You will quickly notice that there are many configurations which either settle too quickly (when the “camera rectangle” doesn’t overlap enough with the “monitor rectangle”), or “explode” into large, intensely strobing regions. These are easily-classifiable sections of phase space, but they aren’t particularly interesting. However, you may sometimes notice fractal-like patterns “growing” out of an otherwise obnoxiously strobing region of space. What’s up with that?
We are now in a position to more rigorously address what makes some of these images “interesting”.
For a given spacemap: if the “monitor inside the monitor” is smaller than the actual monitor rectangle, then we’ll call our spacemap “contractive”. On each iteration, all the features get a little bit smaller. For these states, we see either a finite number of iterations or an “infinite” number of iterations that tend to converge toward a subset of points. Without mirroring effects (or other global transformations), a contractive state converges toward a single point, or doesn’t appear to converge at all. The point of convergence is called a fixed point; it represents a point that the spacemap transforms back onto itself with every iteration.
But in our system we sometimes don’t see the fixed point because it’s “hidden beneath” another layer. More directly, we only see the fixed point if the monitor overlaps the position of the fixed point.
Obviously, it doesn’t actually matter whether we deal with a “camera rectangle” or “monitor rectangle”. Our monitor could have been circular, triangular, or whatever shape we wanted.
What happens when we add mirroring back into the equation?
When you turn on a mirroring effect, the spacemap ceases to define a simple affine transformation: it’s no longer a nice, continuous, one-to-one map. So we can no longer count on there being only one fixed point.
The images below show an example of what happens when the Mirror X effect is turned on in our app:
Figure 8. A simple pattern without any mirroring effects. There is only one fixed point.
Figure 9. This shows the subsequent iterations (and final result) of Figure 8 after the “X Mirror” effect is turned on. The number of fixed points increases by a factor of two during each iteration.

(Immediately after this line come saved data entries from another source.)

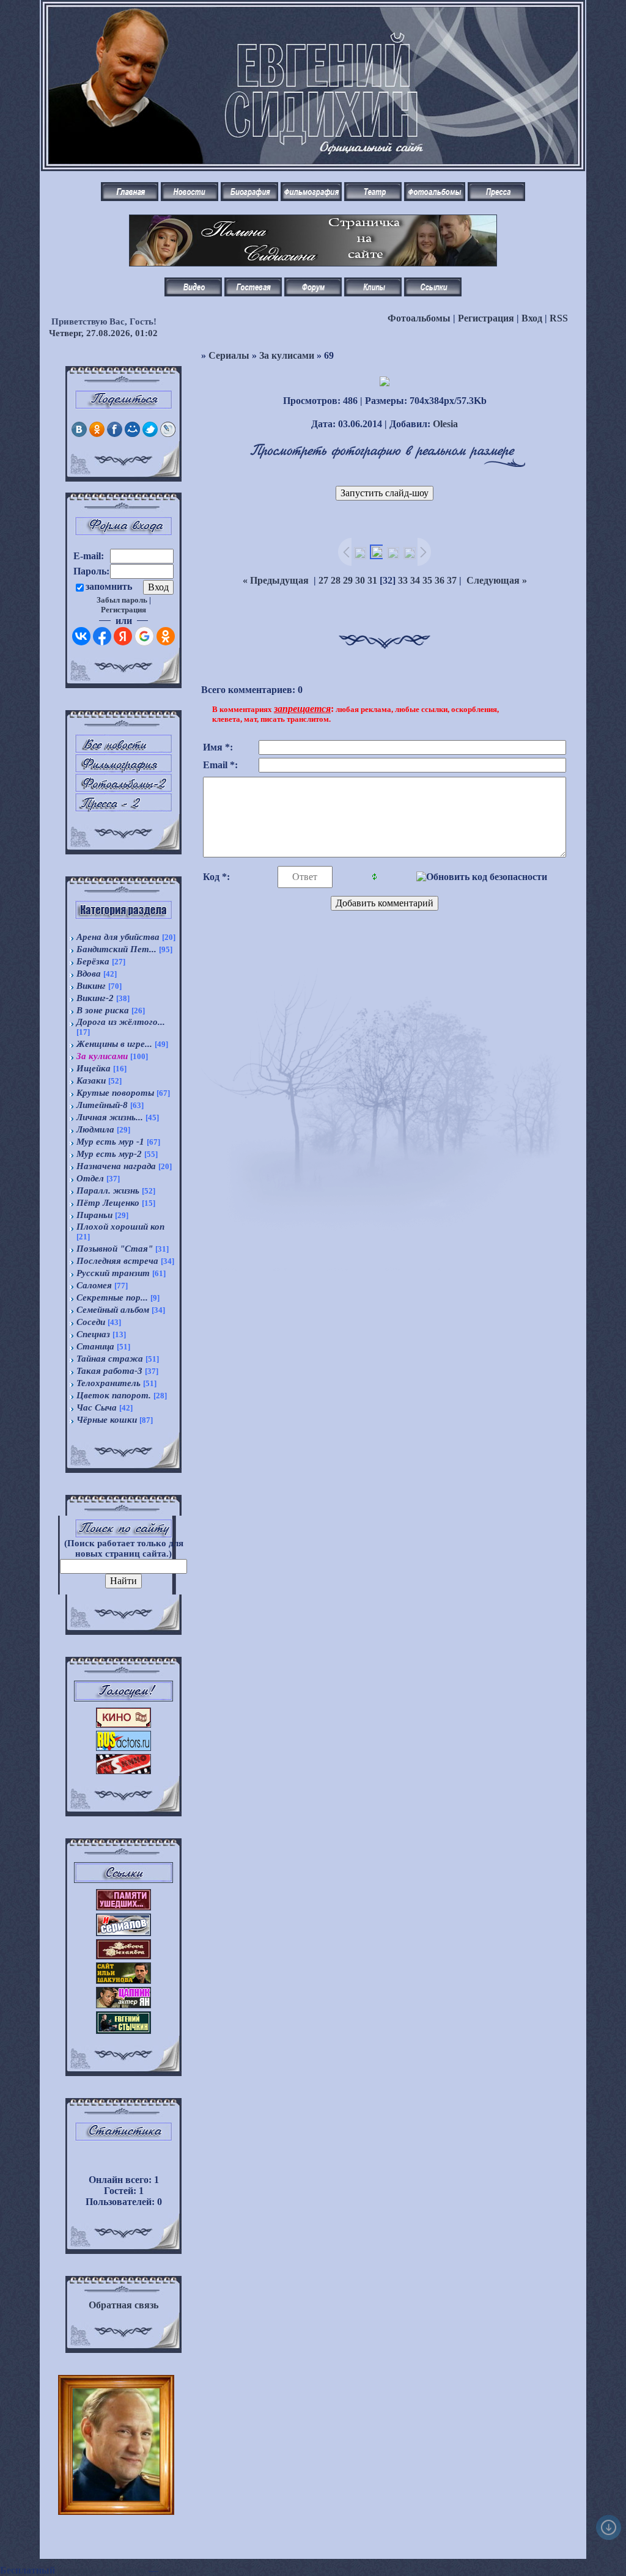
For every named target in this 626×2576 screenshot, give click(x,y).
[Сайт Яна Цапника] (123, 2005)
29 (348, 580)
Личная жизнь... (109, 1117)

Of course, we can also create a continuous set of fixed points, as seen in Figure 5. In many configurations, the fixed set itself forms the main “feature” of the resulting image.
The shape of a fixed set can be quite interesting; very often you will see fractal-like patterns emerge from the feedback app, as in Figure 6. Other software “fractal generators” are often visualizations of a fixed set itself (which is what Electric Sheep does, using iterated function systems).
But with the video feedback setup, we can also watch the convergence process toward the fixed set, and observe how the iteration layers interact with each other to produce the fixed set along with some neat patterns along the way. In some of the example images at the top of this post, the eye-catching features have more to do with the initial iteration steps than the shape of the eventual fixed set.
What we’ve found most interesting about video feedback is: the sheer complexity of the images it produces through such simply-defined and implemented spacemaps that really only have to do with the relative positioning of two rectangles. It’s somewhat intuitive, but always surprising.
This is all just scratching the surface of the mathematics behind the patterns that video feedback is capable of, but hopefully it’s good enough for a start!
P.S. You’ll notice that many of the “interesting” patterns contain regions of diverse sizes. That is, they appear to have a broad range of spatial frequencies. What’s up with that?